* [WHAT IS BEING ASKED] Count the lines in the entries below that contain the string "height", treating uppercase and lowercase as different. Reply with the number only.

* START *

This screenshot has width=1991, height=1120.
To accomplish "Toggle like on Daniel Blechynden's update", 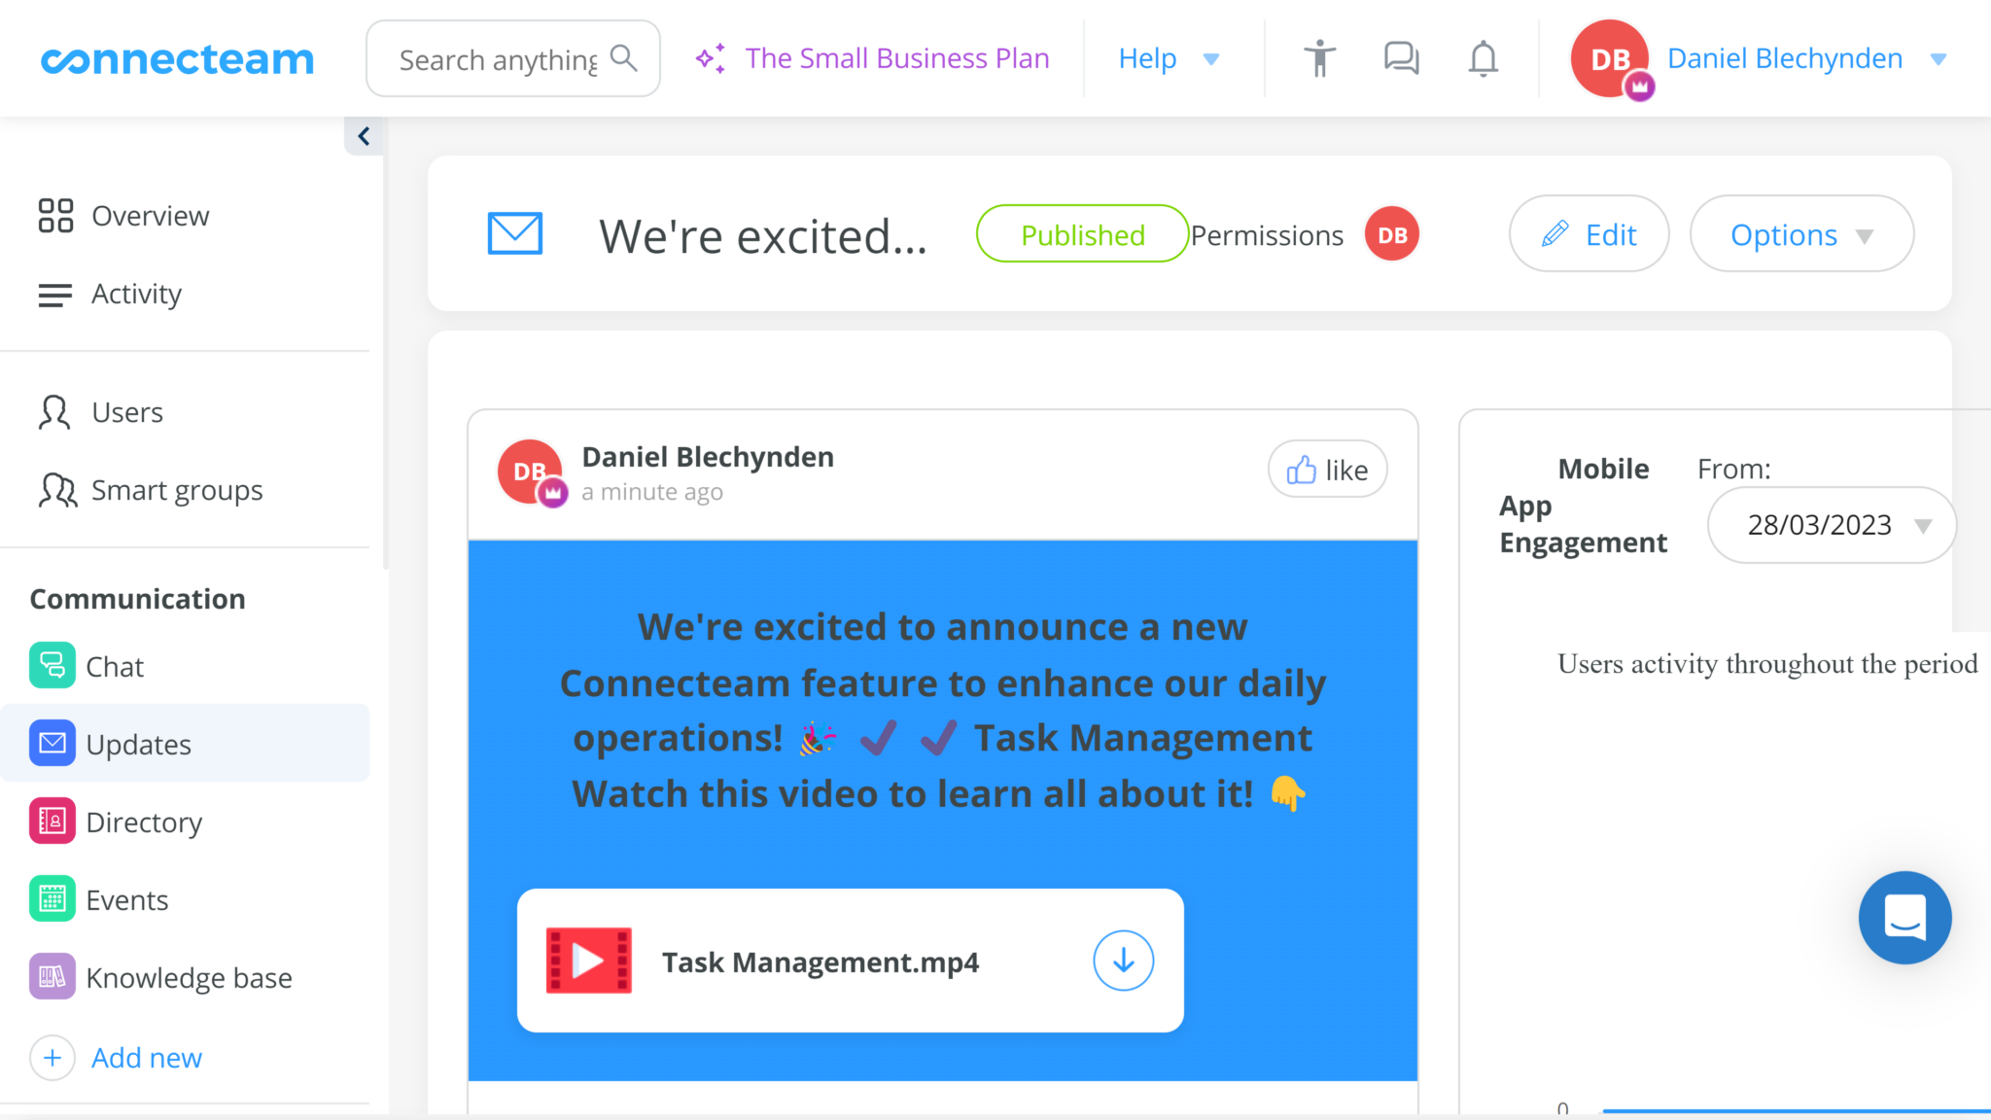I will click(1327, 469).
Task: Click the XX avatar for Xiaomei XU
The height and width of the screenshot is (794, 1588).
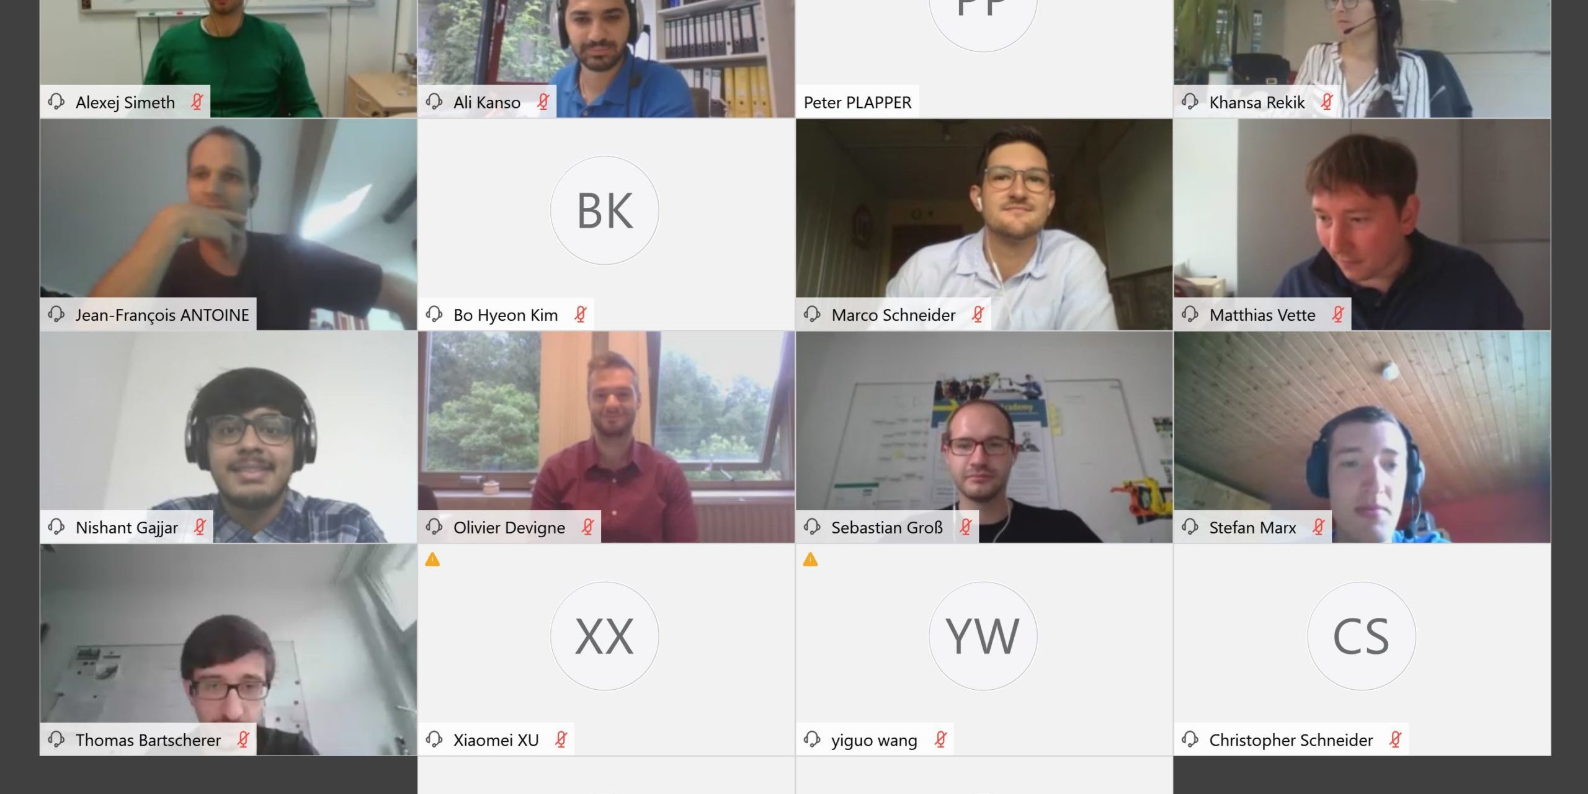Action: pos(605,636)
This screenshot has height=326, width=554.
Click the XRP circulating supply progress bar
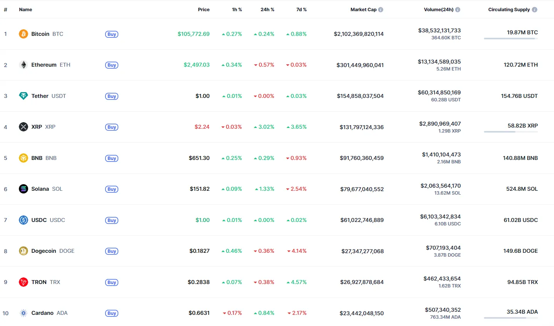510,132
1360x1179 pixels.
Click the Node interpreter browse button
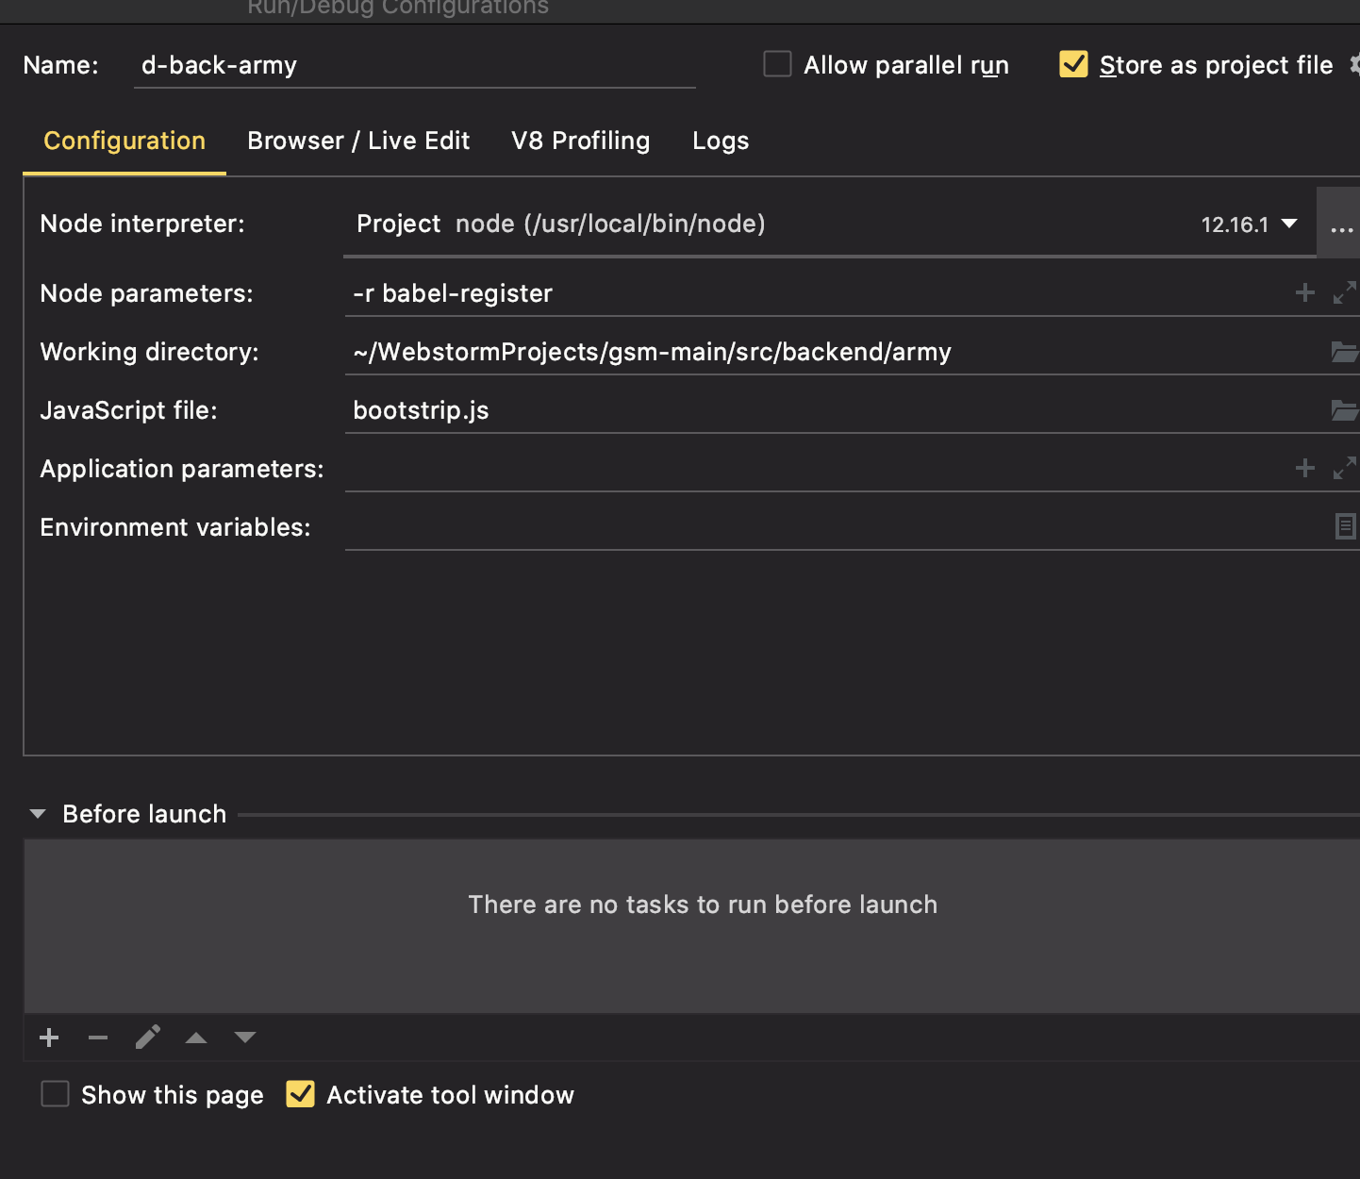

* END *

* [RESPONSE] 3